Please tally the lines below that contain the string "Debug" and reply with that figure only.
──────────
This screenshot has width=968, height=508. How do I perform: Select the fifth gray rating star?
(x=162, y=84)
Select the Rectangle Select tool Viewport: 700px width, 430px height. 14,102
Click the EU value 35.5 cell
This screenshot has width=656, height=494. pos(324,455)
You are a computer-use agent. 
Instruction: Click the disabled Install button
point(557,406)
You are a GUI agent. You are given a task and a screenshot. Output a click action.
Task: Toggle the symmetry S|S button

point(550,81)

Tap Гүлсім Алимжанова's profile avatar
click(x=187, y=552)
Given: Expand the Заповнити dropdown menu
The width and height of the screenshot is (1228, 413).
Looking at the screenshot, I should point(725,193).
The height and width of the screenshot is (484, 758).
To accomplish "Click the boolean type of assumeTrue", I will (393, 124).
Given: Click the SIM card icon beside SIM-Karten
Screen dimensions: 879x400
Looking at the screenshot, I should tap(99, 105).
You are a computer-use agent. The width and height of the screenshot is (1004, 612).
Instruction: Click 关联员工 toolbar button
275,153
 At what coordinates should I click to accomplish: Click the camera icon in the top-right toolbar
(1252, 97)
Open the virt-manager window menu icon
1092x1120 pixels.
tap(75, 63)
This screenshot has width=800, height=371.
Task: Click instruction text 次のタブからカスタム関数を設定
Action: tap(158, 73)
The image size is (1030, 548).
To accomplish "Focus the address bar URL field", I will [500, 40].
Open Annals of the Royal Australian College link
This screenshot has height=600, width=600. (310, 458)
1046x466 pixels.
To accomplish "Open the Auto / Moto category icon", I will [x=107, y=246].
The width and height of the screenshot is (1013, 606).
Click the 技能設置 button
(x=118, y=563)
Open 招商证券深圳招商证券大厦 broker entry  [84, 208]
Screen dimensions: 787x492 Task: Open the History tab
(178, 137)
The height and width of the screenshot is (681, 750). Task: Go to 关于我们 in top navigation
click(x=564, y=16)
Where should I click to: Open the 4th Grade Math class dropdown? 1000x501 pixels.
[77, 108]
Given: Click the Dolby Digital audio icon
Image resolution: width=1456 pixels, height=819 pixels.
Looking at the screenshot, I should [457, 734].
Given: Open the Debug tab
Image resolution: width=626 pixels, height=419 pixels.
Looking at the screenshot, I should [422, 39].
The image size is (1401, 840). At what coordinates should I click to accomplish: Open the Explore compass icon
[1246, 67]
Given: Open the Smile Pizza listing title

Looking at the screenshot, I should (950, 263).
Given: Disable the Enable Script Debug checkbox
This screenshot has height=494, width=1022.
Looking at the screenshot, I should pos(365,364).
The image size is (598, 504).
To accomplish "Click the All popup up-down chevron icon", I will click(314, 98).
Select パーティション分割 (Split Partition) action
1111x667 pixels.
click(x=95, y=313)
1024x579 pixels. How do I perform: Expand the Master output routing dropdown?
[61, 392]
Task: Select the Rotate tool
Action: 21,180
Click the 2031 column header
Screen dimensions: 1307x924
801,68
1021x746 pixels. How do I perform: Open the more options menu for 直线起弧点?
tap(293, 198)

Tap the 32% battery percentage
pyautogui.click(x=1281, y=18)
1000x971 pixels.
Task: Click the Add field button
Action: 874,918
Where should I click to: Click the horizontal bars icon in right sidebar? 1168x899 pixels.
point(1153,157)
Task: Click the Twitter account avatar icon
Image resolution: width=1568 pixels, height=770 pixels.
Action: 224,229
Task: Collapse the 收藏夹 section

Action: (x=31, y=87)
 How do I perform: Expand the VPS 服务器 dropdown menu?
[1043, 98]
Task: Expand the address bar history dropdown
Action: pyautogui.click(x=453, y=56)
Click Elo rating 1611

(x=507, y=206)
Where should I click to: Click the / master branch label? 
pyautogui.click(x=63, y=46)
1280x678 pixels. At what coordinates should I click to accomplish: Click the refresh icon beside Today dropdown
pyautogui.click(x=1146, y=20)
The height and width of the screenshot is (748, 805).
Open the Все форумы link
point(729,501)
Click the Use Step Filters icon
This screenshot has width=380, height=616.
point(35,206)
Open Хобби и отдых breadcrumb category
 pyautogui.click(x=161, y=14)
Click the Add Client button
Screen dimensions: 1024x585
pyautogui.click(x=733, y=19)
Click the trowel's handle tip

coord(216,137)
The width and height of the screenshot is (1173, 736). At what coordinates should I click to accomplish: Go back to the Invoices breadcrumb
──────────
### Reply to the task:
2